One of the best things about traveling is going into a local grocery store and finding weird stuff. For anyone that’s done this in the United Kingdom (check out the latest UK dispatch from Sporked’s Jordan Myrick), the weird product that most likely caught your eye was salad cream. Those two words don’t seem like they should go together, and yet here we are. Is it just a bottle of yellowish, liquidy mayo waiting to be squirted on a salad? What is salad cream? What’s in it and how do you make it? Let’s answer all these creamy questions.
What is salad cream?
Salad cream is a creamy, pale-yellow condiment, popular in the United Kingdom. Salad cream can be used as a salad dressing, but it’s also popular as a mayonnaise alternative. Salad cream is the first product that Heinz created exclusively for the British market. But people there already had a taste for salad cream before Heinz came calling.
What is in salad cream?
Salad cream comes from a category of salad dressing that was popular back in the 1800s called boiled dressing. See, back then, any kind of vegetable oil was hard to come by and priced at a premium in Northern Europe. Mayonnaise and a lot of the salad dressing we know today includes vegetable oil as an ingredient. So, as a workaround, people would cook egg yolks and vinegar over light heat to create an emulsification similar to what you could get from mixing oil with eggs. This made boiled dressing, which was like thinner mayonnaise. So, what was in that old school salad cream? Hard-boiled eggs puréed with cream, mustard, salt, and vinegar.
When the condiment king, Heinz, entered the UK market, they created their own bottled salad cream. Shortly after that, due to World War I rationing, things like ketchup and mayo proved hard to come by. So, British folks turned to Hienz’s salad cream. Salad cream became a go-to condiment not just for salads, but as a sandwich spread and a topper for things like chips (french fries to us Yanks) and beans.
How to make salad cream?
You can whip up your own salad cream at home using the old fashioned recipe. You just need some heavy cream, sugar, hard-boiled egg yolks, mustard, lemon juice, and vinegar. Throw the egg yolks, mustard, sugar, lemon juice, and white wine vinegar into a blender and whir those suckers up. Then slowly blend in the cream. The store-bought stuff substitutes oil and cornflour for the cream.

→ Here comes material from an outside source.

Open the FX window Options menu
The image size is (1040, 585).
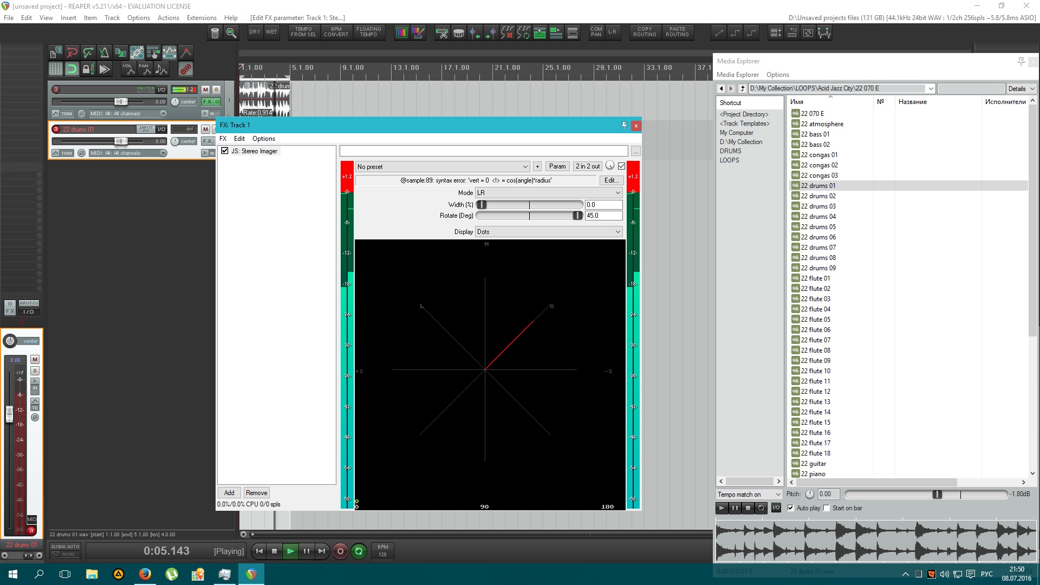click(263, 139)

Can you use salad cream instead of mayo?
Sure! Salad cream is more of a mayo substitute than a salad dressing. Just as the U.S. has its mayo versus Miracle Whip debate, there seems to be a hard divide amongst Brits with some on team mayo and some on team salad cream. Salad cream is more liquidy than mayonnaise and has a slightly more astringent flavor. It’s less sweet and more vinegar forward. Feel free to use salad cream the same way you would use mayonnaise by spreading it on a sandwich or using it to dip your french fries. More adventurous diners should throw a dollop on their beans and toast, pizzas, fruit, and whatever else they please. Personally, I love to add a big old pour of salad cream on top of my mayonnaise. Now that’s some creamy goodness!